**** Data for this task ****

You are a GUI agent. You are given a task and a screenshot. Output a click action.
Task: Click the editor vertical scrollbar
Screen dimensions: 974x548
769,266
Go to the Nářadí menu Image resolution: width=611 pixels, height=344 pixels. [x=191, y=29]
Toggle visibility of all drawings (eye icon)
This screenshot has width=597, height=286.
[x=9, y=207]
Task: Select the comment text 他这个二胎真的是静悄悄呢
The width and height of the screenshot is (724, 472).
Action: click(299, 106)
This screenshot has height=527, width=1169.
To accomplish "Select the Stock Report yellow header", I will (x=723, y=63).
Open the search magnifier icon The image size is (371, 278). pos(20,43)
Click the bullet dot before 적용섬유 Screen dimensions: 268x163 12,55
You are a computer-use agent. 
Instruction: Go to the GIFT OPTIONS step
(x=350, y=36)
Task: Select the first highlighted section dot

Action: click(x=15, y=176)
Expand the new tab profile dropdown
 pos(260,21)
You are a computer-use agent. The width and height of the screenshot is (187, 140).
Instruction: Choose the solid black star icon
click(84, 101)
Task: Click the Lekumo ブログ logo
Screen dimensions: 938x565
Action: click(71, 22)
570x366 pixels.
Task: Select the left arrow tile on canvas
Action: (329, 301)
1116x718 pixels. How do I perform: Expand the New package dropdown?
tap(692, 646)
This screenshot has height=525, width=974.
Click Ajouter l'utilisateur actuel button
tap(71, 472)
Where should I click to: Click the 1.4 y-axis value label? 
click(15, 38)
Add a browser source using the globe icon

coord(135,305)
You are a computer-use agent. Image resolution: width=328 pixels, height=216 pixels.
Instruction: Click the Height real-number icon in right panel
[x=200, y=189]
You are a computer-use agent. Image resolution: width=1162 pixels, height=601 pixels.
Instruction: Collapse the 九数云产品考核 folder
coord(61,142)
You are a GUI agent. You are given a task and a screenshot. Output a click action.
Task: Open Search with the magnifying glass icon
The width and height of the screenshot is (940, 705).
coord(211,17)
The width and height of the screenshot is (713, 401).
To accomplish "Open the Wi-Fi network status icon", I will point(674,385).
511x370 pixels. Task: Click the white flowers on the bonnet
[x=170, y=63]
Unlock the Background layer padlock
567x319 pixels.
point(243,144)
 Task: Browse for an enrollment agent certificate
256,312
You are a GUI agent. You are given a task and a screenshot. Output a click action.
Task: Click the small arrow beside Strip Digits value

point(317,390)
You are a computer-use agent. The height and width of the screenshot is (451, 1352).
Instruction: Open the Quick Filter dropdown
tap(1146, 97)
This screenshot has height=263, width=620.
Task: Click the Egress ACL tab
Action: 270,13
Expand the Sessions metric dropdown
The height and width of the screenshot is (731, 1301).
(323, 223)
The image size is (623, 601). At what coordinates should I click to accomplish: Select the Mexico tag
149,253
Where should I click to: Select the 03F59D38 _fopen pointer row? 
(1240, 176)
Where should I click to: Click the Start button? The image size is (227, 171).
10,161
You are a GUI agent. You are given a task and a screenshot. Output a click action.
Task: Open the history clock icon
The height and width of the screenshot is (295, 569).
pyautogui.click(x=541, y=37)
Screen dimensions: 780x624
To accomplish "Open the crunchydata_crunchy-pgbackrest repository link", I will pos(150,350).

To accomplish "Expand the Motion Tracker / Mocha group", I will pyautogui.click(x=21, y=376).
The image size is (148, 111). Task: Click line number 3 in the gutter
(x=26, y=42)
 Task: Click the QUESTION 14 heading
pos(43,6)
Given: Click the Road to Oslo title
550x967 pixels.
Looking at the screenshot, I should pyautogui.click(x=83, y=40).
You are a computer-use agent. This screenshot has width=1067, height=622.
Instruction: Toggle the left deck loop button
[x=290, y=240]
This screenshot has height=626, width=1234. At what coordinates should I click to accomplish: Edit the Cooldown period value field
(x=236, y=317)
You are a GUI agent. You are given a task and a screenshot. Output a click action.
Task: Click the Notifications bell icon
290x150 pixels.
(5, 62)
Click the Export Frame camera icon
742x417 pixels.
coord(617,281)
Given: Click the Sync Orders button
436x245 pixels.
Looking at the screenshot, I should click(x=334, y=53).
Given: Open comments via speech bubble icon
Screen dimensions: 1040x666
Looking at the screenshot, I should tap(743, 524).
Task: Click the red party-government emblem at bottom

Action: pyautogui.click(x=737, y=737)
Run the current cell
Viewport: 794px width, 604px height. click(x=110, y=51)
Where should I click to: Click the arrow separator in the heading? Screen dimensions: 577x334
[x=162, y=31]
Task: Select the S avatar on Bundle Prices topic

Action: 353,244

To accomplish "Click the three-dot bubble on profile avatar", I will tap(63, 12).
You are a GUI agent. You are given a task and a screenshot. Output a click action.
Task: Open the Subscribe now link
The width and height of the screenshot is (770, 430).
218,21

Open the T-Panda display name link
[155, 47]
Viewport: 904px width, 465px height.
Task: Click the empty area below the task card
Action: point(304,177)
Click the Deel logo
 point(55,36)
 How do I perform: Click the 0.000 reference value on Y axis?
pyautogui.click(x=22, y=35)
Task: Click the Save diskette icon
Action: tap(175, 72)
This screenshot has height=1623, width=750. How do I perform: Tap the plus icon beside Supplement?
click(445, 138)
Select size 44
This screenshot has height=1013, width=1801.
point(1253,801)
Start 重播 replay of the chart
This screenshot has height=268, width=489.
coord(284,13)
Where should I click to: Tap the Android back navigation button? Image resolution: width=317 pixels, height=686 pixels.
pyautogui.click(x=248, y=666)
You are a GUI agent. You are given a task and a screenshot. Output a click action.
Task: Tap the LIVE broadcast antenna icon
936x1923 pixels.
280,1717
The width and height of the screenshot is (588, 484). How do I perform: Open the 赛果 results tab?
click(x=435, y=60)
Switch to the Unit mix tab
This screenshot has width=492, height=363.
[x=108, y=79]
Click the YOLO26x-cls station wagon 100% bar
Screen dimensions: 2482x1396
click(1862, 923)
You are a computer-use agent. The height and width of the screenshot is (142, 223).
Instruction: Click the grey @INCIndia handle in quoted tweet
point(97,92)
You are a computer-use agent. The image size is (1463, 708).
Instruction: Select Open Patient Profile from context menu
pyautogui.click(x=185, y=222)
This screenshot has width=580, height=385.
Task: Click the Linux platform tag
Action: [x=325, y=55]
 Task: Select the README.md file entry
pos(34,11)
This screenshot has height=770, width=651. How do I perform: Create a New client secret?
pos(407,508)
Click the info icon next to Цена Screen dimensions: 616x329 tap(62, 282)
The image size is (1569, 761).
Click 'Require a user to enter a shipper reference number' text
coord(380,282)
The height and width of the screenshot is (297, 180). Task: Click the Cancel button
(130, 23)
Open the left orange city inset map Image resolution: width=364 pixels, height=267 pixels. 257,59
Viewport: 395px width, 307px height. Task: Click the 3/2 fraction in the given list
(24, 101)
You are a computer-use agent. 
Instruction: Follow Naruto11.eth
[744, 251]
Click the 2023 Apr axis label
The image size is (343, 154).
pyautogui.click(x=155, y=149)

****

Work instruction – The data above is to be returned exactly, with nothing altered.

Problem solution –
You are a GUI agent. You are given a task and a screenshot. Output a click action.
Task: Click the editor vertical scrollbar
Screen dimensions: 974x548
769,266
Go to the Nářadí menu Image resolution: width=611 pixels, height=344 pixels. [x=191, y=29]
Toggle visibility of all drawings (eye icon)
This screenshot has width=597, height=286.
[x=9, y=207]
Task: Select the comment text 他这个二胎真的是静悄悄呢
The width and height of the screenshot is (724, 472).
Action: click(299, 106)
This screenshot has height=527, width=1169.
To accomplish "Select the Stock Report yellow header", I will (x=723, y=63).
Open the search magnifier icon The image size is (371, 278). pos(20,43)
Click the bullet dot before 적용섬유 Screen dimensions: 268x163 12,55
You are a computer-use agent. 
Instruction: Go to the GIFT OPTIONS step
(x=350, y=36)
Task: Select the first highlighted section dot

Action: click(x=15, y=176)
Expand the new tab profile dropdown
 pos(260,21)
You are a computer-use agent. The width and height of the screenshot is (187, 140).
Instruction: Choose the solid black star icon
click(84, 101)
Task: Click the Lekumo ブログ logo
Screen dimensions: 938x565
Action: click(71, 22)
570x366 pixels.
Task: Select the left arrow tile on canvas
Action: (329, 301)
1116x718 pixels. How do I perform: Expand the New package dropdown?
tap(692, 646)
This screenshot has height=525, width=974.
Click Ajouter l'utilisateur actuel button
tap(71, 472)
Where should I click to: Click the 1.4 y-axis value label? 
click(15, 38)
Add a browser source using the globe icon

coord(135,305)
You are a computer-use agent. Image resolution: width=328 pixels, height=216 pixels.
Instruction: Click the Height real-number icon in right panel
[x=200, y=189]
You are a computer-use agent. Image resolution: width=1162 pixels, height=601 pixels.
Instruction: Collapse the 九数云产品考核 folder
coord(61,142)
You are a GUI agent. You are given a task and a screenshot. Output a click action.
Task: Open Search with the magnifying glass icon
The width and height of the screenshot is (940, 705).
coord(211,17)
The width and height of the screenshot is (713, 401).
To accomplish "Open the Wi-Fi network status icon", I will point(674,385).
511x370 pixels. Task: Click the white flowers on the bonnet
[x=170, y=63]
Unlock the Background layer padlock
567x319 pixels.
point(243,144)
 Task: Browse for an enrollment agent certificate
256,312
You are a GUI agent. You are given a task and a screenshot. Output a click action.
Task: Click the small arrow beside Strip Digits value

point(317,390)
You are a computer-use agent. The height and width of the screenshot is (451, 1352).
Instruction: Open the Quick Filter dropdown
tap(1146, 97)
This screenshot has height=263, width=620.
Task: Click the Egress ACL tab
Action: 270,13
Expand the Sessions metric dropdown
The height and width of the screenshot is (731, 1301).
(323, 223)
The image size is (623, 601). At what coordinates should I click to accomplish: Select the Mexico tag
149,253
Where should I click to: Select the 03F59D38 _fopen pointer row? 
(1240, 176)
Where should I click to: Click the Start button? The image size is (227, 171).
10,161
You are a GUI agent. You are given a task and a screenshot. Output a click action.
Task: Open the history clock icon
The height and width of the screenshot is (295, 569).
pyautogui.click(x=541, y=37)
Screen dimensions: 780x624
To accomplish "Open the crunchydata_crunchy-pgbackrest repository link", I will pos(150,350).

To accomplish "Expand the Motion Tracker / Mocha group", I will pyautogui.click(x=21, y=376).
The image size is (148, 111). Task: Click line number 3 in the gutter
(x=26, y=42)
 Task: Click the QUESTION 14 heading
pos(43,6)
Given: Click the Road to Oslo title
550x967 pixels.
Looking at the screenshot, I should pyautogui.click(x=83, y=40).
You are a computer-use agent. This screenshot has width=1067, height=622.
Instruction: Toggle the left deck loop button
[x=290, y=240]
This screenshot has height=626, width=1234. At what coordinates should I click to accomplish: Edit the Cooldown period value field
(x=236, y=317)
You are a GUI agent. You are given a task and a screenshot. Output a click action.
Task: Click the Notifications bell icon
290x150 pixels.
(5, 62)
Click the Export Frame camera icon
742x417 pixels.
coord(617,281)
Given: Click the Sync Orders button
436x245 pixels.
Looking at the screenshot, I should click(x=334, y=53).
Given: Open comments via speech bubble icon
Screen dimensions: 1040x666
Looking at the screenshot, I should tap(743, 524).
Task: Click the red party-government emblem at bottom

Action: pyautogui.click(x=737, y=737)
Run the current cell
Viewport: 794px width, 604px height. click(x=110, y=51)
Where should I click to: Click the arrow separator in the heading? Screen dimensions: 577x334
[x=162, y=31]
Task: Select the S avatar on Bundle Prices topic

Action: 353,244

To accomplish "Click the three-dot bubble on profile avatar", I will tap(63, 12).
You are a GUI agent. You are given a task and a screenshot. Output a click action.
Task: Open the Subscribe now link
The width and height of the screenshot is (770, 430).
218,21

Open the T-Panda display name link
[155, 47]
Viewport: 904px width, 465px height.
Task: Click the empty area below the task card
Action: point(304,177)
Click the Deel logo
 point(55,36)
 How do I perform: Click the 0.000 reference value on Y axis?
pyautogui.click(x=22, y=35)
Task: Click the Save diskette icon
Action: tap(175, 72)
This screenshot has height=1623, width=750. How do I perform: Tap the plus icon beside Supplement?
click(445, 138)
Select size 44
This screenshot has height=1013, width=1801.
point(1253,801)
Start 重播 replay of the chart
This screenshot has height=268, width=489.
coord(284,13)
Where should I click to: Tap the Android back navigation button? Image resolution: width=317 pixels, height=686 pixels.
pyautogui.click(x=248, y=666)
You are a GUI agent. You are given a task and a screenshot. Output a click action.
Task: Tap the LIVE broadcast antenna icon
936x1923 pixels.
280,1717
The width and height of the screenshot is (588, 484). How do I perform: Open the 赛果 results tab?
click(x=435, y=60)
Switch to the Unit mix tab
This screenshot has width=492, height=363.
[x=108, y=79]
Click the YOLO26x-cls station wagon 100% bar
Screen dimensions: 2482x1396
click(1862, 923)
You are a computer-use agent. The height and width of the screenshot is (142, 223).
Instruction: Click the grey @INCIndia handle in quoted tweet
point(97,92)
You are a computer-use agent. The image size is (1463, 708).
Instruction: Select Open Patient Profile from context menu
pyautogui.click(x=185, y=222)
This screenshot has width=580, height=385.
Task: Click the Linux platform tag
Action: [x=325, y=55]
 Task: Select the README.md file entry
pos(34,11)
This screenshot has height=770, width=651. How do I perform: Create a New client secret?
pos(407,508)
Click the info icon next to Цена Screen dimensions: 616x329 tap(62, 282)
The image size is (1569, 761).
Click 'Require a user to enter a shipper reference number' text
coord(380,282)
The height and width of the screenshot is (297, 180). Task: Click the Cancel button
(130, 23)
Open the left orange city inset map Image resolution: width=364 pixels, height=267 pixels. 257,59
Viewport: 395px width, 307px height. Task: Click the 3/2 fraction in the given list
(24, 101)
You are a computer-use agent. 
Instruction: Follow Naruto11.eth
[744, 251]
Click the 2023 Apr axis label
The image size is (343, 154).
pyautogui.click(x=155, y=149)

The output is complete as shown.